WHILE holidaying in Switzerland this summer, Observer reporter NIGEL JARRETT took the opportunity to find out more about Johann Heinrich Pestalozzi, (1746 - 1827) the pioneering educationalist whose ideas inspired an institution much closer to home - the Pestalozzi International Village at Sedlescombe.
A FORTRESS may seem an unlikely setting for a school, but for 20 years the massive walls of the chateau at Yverdon-les-Bains, on the shores of Lake Neuchatel, were home to an institute set up by Pestalozzi in 1804 to educate poor children
At first only boys aged seven to 15 were taught. They came from the town, from Lausanne, from the German-speaking part of Switzerland and from Germany, France, Italy and Spain.
Up to 150 boys at a time stayed at the castle for several years, often without seeing their parents, while Pestalozzi and others interested in his methods provided an education they might otherwise never have had.
Nor was it the conventional learning by rote, but an holistic approach to educate the whole person - head, heart and hands. Pestalozzi is reported to have said: “I wanted school to change and classes to be interesting.
“My dearest wish was that the children could choose a profession they were interested in, and be happy and useful in their adult life.”
As well as studying maths, languagues, music and art, the boys went on long walks in the surrounding countryside to learn about nature. At night they counted the stars, and sometimes they visited local craftsmen to see their skills at first hand.
With girls’ schooling badly neglected at the time, Pestalozzi created a second institute for them next to Yverdon town hall, opened in 1806, to provide similar opportunities where they got a similar education to the boys.
Their benefactor realised that children with disabilities also lacked opportunities to learn, and so in 1813 with his friend Johann Conrad Naef, from Zurich, he created Switzerland’s first institute for deaf and dumb children in Yverdon’s Rue de la Plaine.
Five years later, a school for the poor was opened in Clendy, a nearby suburb, so that Pestalozzi could train them to become teachers in their own villages.

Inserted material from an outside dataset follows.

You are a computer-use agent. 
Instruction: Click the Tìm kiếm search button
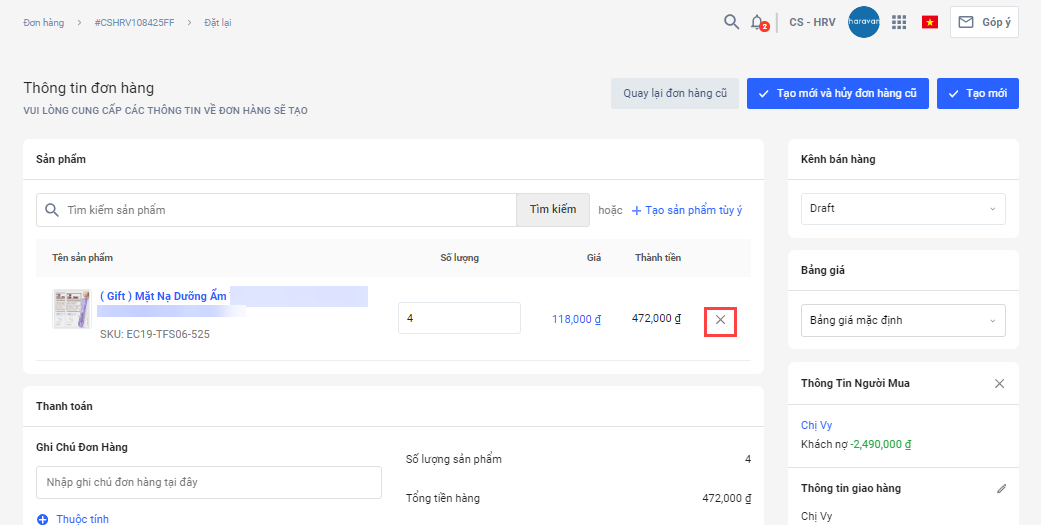pos(553,210)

His methods attracted observers from all over Europe and even America, and all were amazed to see youngsters of different languages, origins, characters, religion and ages, living happily together and respecting each other’s cultures.
It is this ethic that still obtains today at the Pestalozzi International Village in Sedlescombe, opened in 1959 to receive able children from Tibet, Thailand, Palestine, India, Nepal, Nigeria and Vietnam, some of them war refugees, who might otherwise have been denied schooling.
They attended local schools and learned practical skills, such as farming, carpentry and bricklaying, and many gained diplomas before returning to their homelands to work as doctors, teachers, engineers and traders.
Many countries have since improved their secondary education and so the emphasis has shifted to offering scholarships to academically bright but economically disadvantaged 16 to 19-year-olds to study for the International Baccalaureate diploma.
A spokesperson said: “We currently select students from Belize, Bhutan, India, Nepal, the Tibetan communities in exile, Uganda, Zambia and Zimbabwe. We are also conducting research and development in a number of other countries that meet our strict criteria, including Palestine and Indonesia.”
Sedlescombe’s students appoint their own house committees, prepare their own breakfasts and dine together in the campus’s Swiss Hall. They share each others’ national and religious festivals and traditions, and every individual’s birthday is celebrated.
Pestalozzi was born in Zurich on January 12, 1746. At 23, he married Anna Schulthess - who closely supported him in his educational endeavours - and in his early life tried to help abandoned children and beggars, both directly and through copious publications highlighting their plight.
Pestalozzi’s work in Yverdon came to an end in 1825 when, aged 79 and by then 10 years a widower, he returned to his rural roots at Birr in Aargau Canton where he died on February 17, 1827.
As history has shown, Pestalozzi’s name has since become known worldwide, and his dream of offering everyone the chance to learn and become independent has lived on.
In Yverdon town centre a statue of Pestalozzi created by Bernese carver Charles-Alfred Lanz has stood as a memorial to the man and his work since 1890. Fittingly, it is inscribed with a phrase that in many ways sums up his philosophy: “I lived like a beggar to teach beggars to live like men.”